Short task 1:
Set down the part of the Hanover Mall passage starting at "We'll miss the" and ending at "prime commercial region.", copied word for word.

Selected excerpt:
Hanover is now rolling the dice on the outdoor mall approach. This will be a sort of retail cul-de-sac formation, based around several box stores.

They'll pour millions of dollars into it, snarl up the traffic some, and a whole new entity will emerge in the following years. It will be a major economic base in the central South Shore, and it will employ or supply many of her residents.

We'll miss the old Hanover Mall, but progress is inexorable, Several "dead" malls (Hanover, which is still somewhat vibrant, qualifies as a "dead" mall among mall-labeling people because it is seen to be underperforming) have been restored to their former glory through just this sort of bulldozing, and Hanover is in a prime commercial region.

Even the guy who paid $39 million for the Hanover mall described it as a "B+" 1970s mall that "started to diminish." I doubt that's what he has in mind as an end goal, so we should end up with a pretty cool mall sitting in a prime location just off the highway.

Short task 2:
Return each line of the records below that contains the word "Toggle".

Supplied data:

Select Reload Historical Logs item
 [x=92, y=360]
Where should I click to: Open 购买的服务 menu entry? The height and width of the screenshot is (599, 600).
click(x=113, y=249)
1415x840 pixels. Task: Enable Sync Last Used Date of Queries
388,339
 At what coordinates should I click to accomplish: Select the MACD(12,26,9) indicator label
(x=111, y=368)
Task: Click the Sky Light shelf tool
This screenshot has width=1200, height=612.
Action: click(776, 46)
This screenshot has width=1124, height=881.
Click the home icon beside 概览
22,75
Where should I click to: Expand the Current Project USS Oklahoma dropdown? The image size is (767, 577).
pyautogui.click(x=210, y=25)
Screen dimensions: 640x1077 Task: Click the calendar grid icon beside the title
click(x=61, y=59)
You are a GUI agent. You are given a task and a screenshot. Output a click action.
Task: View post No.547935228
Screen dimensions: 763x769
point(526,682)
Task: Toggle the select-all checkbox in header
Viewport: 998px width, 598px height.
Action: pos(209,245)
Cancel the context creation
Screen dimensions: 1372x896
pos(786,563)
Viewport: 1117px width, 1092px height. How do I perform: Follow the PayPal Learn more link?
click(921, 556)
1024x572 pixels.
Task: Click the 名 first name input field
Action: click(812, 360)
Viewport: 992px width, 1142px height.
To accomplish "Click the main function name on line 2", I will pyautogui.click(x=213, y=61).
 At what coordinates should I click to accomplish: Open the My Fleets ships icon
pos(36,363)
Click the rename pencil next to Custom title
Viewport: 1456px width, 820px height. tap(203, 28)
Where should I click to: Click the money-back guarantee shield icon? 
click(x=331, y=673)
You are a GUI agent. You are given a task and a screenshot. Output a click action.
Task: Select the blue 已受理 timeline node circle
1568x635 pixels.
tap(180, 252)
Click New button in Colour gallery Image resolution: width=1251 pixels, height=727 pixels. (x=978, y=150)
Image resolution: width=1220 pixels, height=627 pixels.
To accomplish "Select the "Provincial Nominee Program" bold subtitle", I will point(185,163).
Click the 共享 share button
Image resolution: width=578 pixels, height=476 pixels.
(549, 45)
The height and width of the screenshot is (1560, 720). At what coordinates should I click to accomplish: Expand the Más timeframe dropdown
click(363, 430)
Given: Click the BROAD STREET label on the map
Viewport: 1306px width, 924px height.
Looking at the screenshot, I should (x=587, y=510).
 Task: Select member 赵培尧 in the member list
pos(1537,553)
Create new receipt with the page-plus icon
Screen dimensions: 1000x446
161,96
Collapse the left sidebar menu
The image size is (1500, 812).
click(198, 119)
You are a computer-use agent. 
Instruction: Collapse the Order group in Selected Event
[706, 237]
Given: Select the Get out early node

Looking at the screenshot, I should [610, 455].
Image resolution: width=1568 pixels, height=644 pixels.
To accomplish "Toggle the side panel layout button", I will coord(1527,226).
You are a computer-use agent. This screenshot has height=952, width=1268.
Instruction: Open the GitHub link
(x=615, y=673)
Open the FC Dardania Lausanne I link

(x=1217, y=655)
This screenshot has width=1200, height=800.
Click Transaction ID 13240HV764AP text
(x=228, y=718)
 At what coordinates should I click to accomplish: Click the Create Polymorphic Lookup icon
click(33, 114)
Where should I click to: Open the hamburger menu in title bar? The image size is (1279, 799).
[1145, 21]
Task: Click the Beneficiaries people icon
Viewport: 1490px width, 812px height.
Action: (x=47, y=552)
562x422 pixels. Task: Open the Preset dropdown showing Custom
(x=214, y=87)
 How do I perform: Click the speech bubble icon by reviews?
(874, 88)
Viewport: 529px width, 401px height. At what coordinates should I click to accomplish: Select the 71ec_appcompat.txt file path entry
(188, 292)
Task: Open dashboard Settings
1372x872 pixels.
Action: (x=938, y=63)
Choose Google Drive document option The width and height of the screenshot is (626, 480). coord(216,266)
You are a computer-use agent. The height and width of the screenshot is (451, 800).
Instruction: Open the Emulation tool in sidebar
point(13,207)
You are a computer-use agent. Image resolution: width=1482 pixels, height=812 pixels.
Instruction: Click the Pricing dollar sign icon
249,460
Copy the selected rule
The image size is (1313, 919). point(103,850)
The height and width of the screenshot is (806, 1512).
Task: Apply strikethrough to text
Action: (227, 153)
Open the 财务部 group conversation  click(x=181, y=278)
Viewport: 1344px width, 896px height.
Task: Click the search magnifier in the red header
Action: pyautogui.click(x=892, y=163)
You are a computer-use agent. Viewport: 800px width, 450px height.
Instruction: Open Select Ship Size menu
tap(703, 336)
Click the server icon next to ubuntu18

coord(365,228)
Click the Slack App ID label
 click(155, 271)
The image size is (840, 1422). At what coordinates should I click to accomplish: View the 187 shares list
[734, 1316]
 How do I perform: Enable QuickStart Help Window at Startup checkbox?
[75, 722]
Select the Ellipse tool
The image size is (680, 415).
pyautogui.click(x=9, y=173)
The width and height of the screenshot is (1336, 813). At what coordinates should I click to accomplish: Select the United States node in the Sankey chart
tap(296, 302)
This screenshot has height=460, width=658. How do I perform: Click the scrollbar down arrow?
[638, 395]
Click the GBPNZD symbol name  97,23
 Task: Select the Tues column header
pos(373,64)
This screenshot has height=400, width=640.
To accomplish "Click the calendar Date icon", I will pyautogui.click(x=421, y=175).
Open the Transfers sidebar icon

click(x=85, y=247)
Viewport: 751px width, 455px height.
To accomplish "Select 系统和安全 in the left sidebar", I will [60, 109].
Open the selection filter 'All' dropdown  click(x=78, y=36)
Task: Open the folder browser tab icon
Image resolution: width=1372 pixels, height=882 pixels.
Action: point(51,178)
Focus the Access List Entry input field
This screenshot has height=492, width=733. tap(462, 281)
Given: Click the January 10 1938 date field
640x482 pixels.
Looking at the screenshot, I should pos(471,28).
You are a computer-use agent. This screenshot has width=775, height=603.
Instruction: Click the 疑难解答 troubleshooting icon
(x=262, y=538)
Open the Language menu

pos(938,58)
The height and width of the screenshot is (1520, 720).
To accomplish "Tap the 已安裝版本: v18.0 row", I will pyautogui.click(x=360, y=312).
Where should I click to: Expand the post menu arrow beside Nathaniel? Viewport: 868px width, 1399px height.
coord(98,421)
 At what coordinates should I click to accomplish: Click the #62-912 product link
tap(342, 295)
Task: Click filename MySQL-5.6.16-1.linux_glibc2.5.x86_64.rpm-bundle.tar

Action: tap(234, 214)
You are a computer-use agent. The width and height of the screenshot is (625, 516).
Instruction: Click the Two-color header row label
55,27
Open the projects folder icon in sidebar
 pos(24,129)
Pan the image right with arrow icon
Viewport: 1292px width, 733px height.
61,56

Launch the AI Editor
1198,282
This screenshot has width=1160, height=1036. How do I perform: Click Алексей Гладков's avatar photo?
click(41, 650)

Final answer 1:
We'll miss the old Hanover Mall, but progress is inexorable, Several "dead" malls (Hanover, which is still somewhat vibrant, qualifies as a "dead" mall among mall-labeling people because it is seen to be underperforming) have been restored to their former glory through just this sort of bulldozing, and Hanover is in a prime commercial region.

Final answer 2:
Task: Toggle the select-all checkbox in header
To accomplish "Toggle the side panel layout button", I will coord(1527,226).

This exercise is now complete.